Forum Moderators: phranque
Where available, double rDNS lookups is implemented automatically by using a hostname in a mod_access "Allow from" or "Deny from" directive. For example:
Allow from googlebot.com
See Apache mod_access and the notes under HostnameLookups in Apache core.
Note that not all hosts will allow the use of double-rDNS lookups, in which case the only option is to use a list of googlebot IP addresses, monitor googlebot accesses, and keep your IP address list updated.
Jim
from Matt's blog (read comments section as well)
How to verify Googlebot [mattcutts.com]
from G's official blog:
How to verify Googlebot [googlewebmastercentral.blogspot.com]
this should point you in the right direction...
No rDNS checking is done for other User-agents; As shown, the code allows them unconditional access. The purpose of this code is to prevent spoofers of desireable robots from crawling your site, and to prevent desireable robots from crawling your site through the "site proxies" discussed in this thread.
Major robot User-agents which fail the rDNS check will receive a 403-Forbidden response from your server.
The code is also enclosed in an (optional) <FilesMatch> container which limits the rDNS checks to requests for .htm, .html, .shtm, .shtml, .php, .php4, and .php5 files. This is intended to reduce the number of rDNS lookups your server must request, but it does leave other filetypes open to scraping by spoofed robots. You can omit this container or adjust it to suit your needs.

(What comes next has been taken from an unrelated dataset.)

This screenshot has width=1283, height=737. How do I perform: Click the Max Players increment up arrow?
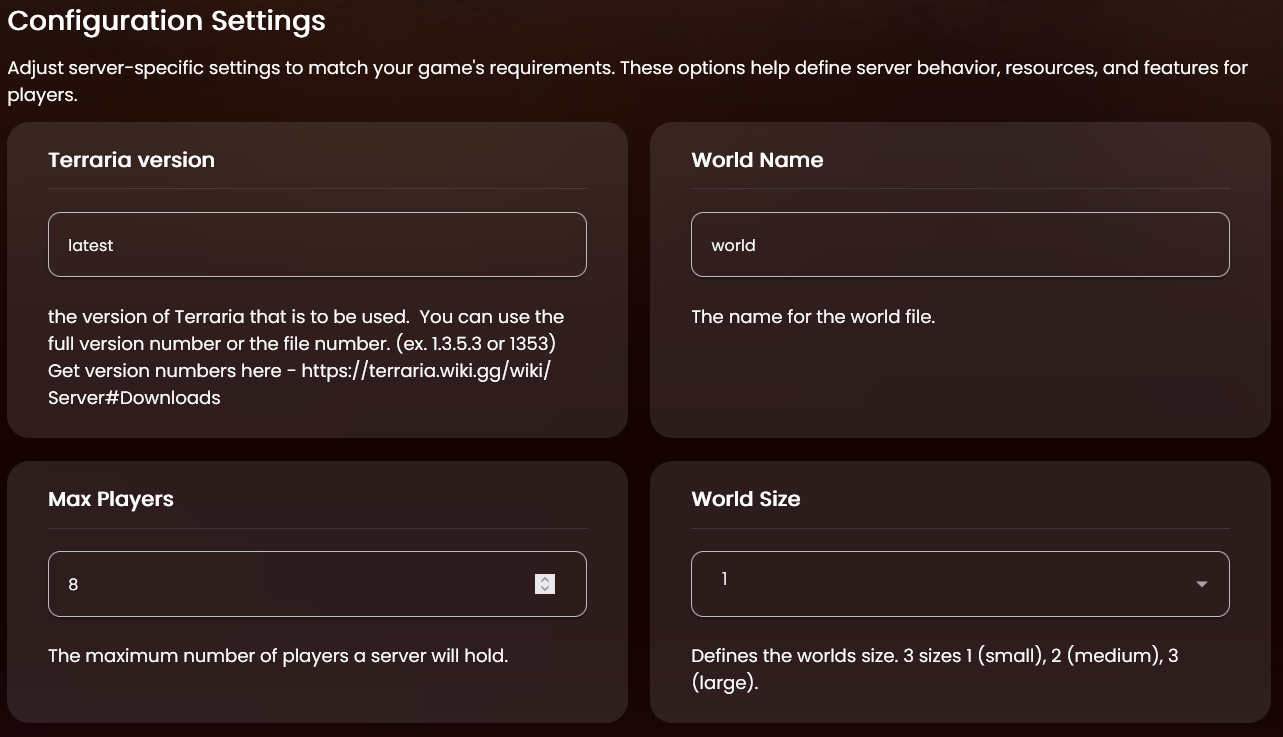[x=545, y=579]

<FilesMatch "\.(s?html?¦php[45]?)$">
SetEnvIfNoCase User-Agent "!(Googlebot¦msnbot¦Teoma)" notRDNSbot
#
Order Deny,Allow
Deny from all
Allow from env=notRDNSbot
Allow from googlebot.com
Allow from search.live.com
Allow from ask.com
#
</FilesMatch>
Replace the broken pipe "¦" characters above with solid pipe characters before use; Posting on this forum modifies the pipe character.
References:
Apache core HostnameLookups directive [httpd.apache.org]

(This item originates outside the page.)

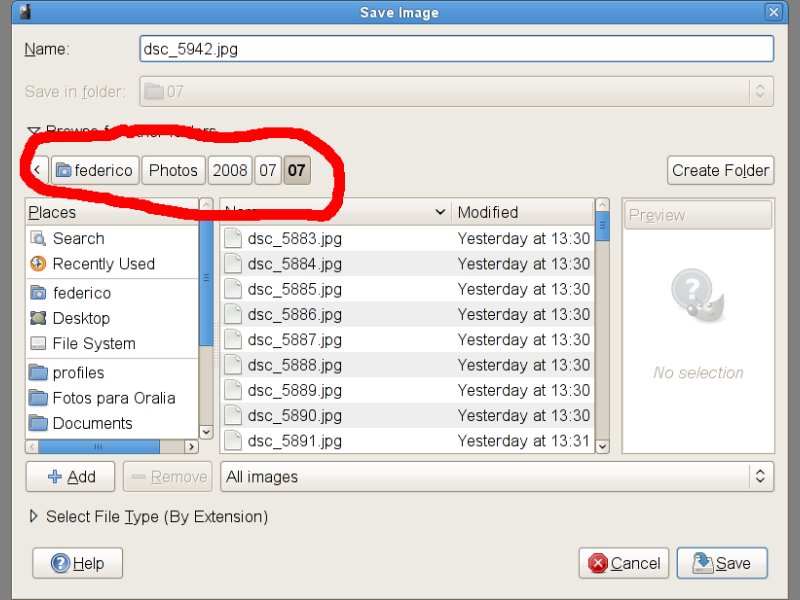Open Recently Used via its clock icon
Screen dimensions: 800x600
click(x=38, y=264)
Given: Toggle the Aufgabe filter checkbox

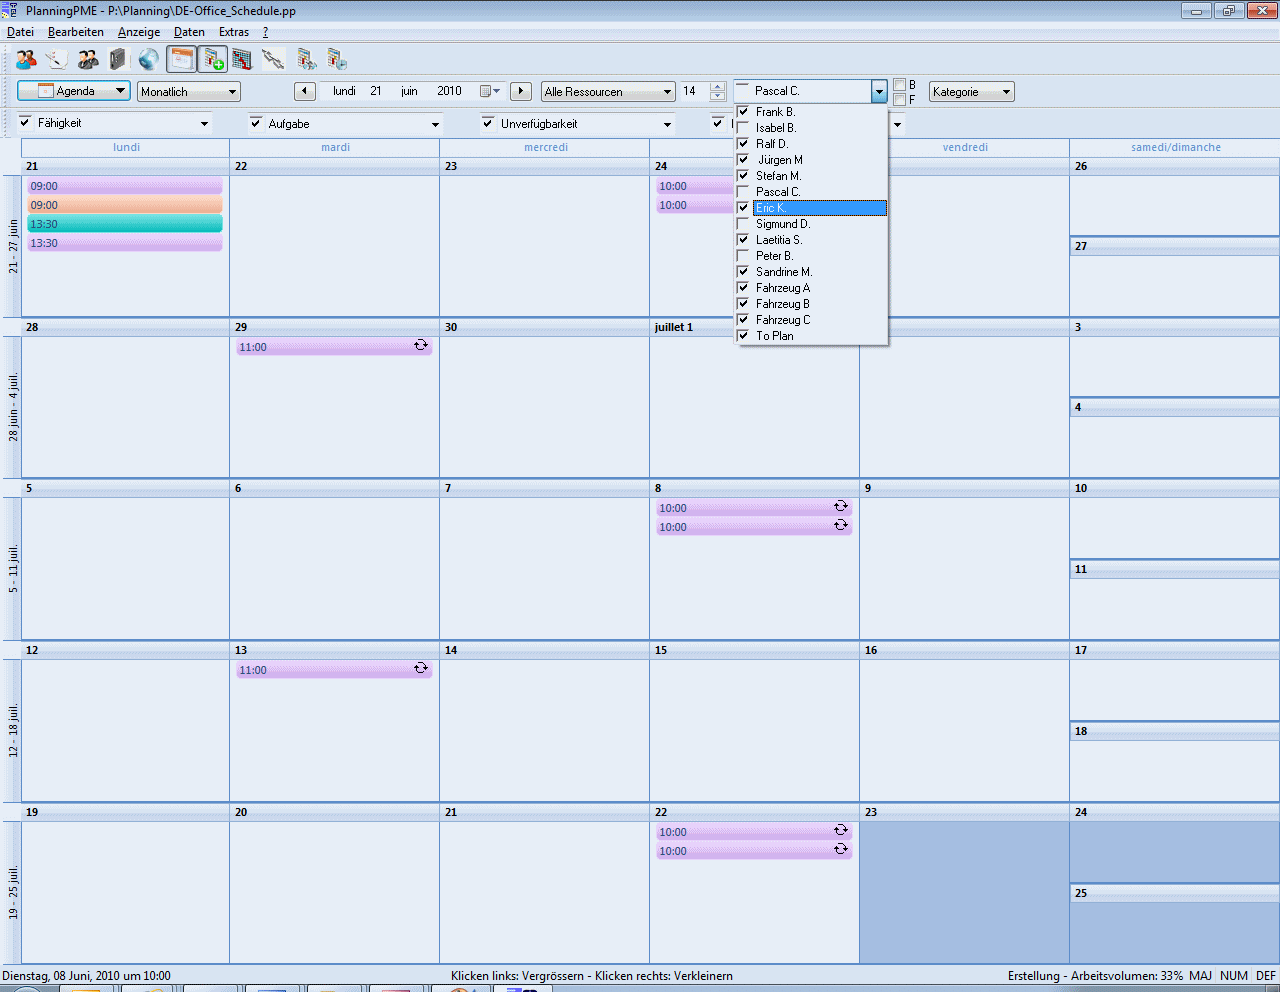Looking at the screenshot, I should point(257,123).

Apache mod_setenvif [httpd.apache.org]
Apache mod_access [httpd.apache.org]
Jim
Try modifying the code at the top like this, and see if it works better for you:
<FilesMatch "\.(s?html?¦php[45]?)$">
[i]SetEnv notRDNSbot
SetEnvIfNoCase User-Agent "(Googlebot¦msnbot¦Teoma)" !notRDNSbot [/i]
#
Order Deny,Allow
Deny from all
Allow from env=notRDNSbot
Allow from googlebot.com
Allow from search.live.com
Allow from ask.com
#
</FilesMatch>
Replace the broken pipe "¦" characters above with solid pipe characters before use; Posting on this forum modifies the pipe character.
Jim
[edit] Fix speling and re-issue pipe character warning.[/edit]
[edited by: jdMorgan at 10:08 pm (utc) on July 1, 2007]

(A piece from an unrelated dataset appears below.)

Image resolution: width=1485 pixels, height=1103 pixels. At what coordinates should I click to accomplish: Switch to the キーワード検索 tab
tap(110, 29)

Your other option is to allow only known Google, MSN, and Teoma IP addresses to claim that they're 'bots, as described in the Page hijacking by a proxy server can take your Google ranking [webmasterworld.com] thread.
[added] Do make sure you've flushed your browser cache completely, though, before testing *any* change to your .htaccess code. [/added]
Jim
[edited by: jdMorgan at 10:06 pm (utc) on July 1, 2007]
Anyway, does this do any kind of caching of lookups? Or does it do this for every access? IncrediBILL was saying something about doing it once every 24 hours in the other thread, but I think he's using a different method than this...
<FilesMatch "\.(s?html?¦php[45]?)$">
#
BrowserMatchNoCase Googlebot rDNSbot
BrowserMatchNoCase msnbot rDNSbot
BrowserMatchNoCase Teoma rDNSbot
#
Order Deny,Allow
Deny from [b]env=[/b]rDNSbot
Allow from googlebot.com
Allow from search.live.com
Allow from ask.com
#
# For testing only: Put your own public ISP IP address in the following
# line. This will allow you to use your IP address to spoof the above
# robots successfully, using WannaBrowser or a "User Agent Switcher"
# extension for Firefox/Mozilla browsers. After testing, remove this
# line or comment it out; You should then no longer be able to spoof.
Allow from 192.168.0.1
#
</FilesMatch>
This code cannot simply be added to your .htaccess file if you already have other Order, Allow, and Deny directives. Instead, the code must be integrated* with the existing code, and this may require a complete re-design of that existing code. That said, any but the most general support for such projects goes far beyond the charter of this forum.
* For example, only one Order directive can be used in .htaccess, unless great care is taken to use <Files>, <FilesMatch>, and other containers to assure that they are mutually-exclusive. Otherwise, if more than one Order directive is present, the last one that applies will be used, and this can lead to unexpected results.
Jim
[edit] Fix typo/omission revealed by Moncao's testing -- See below. [/edit]
[edited by: jdMorgan at 3:26 pm (utc) on July 5, 2007]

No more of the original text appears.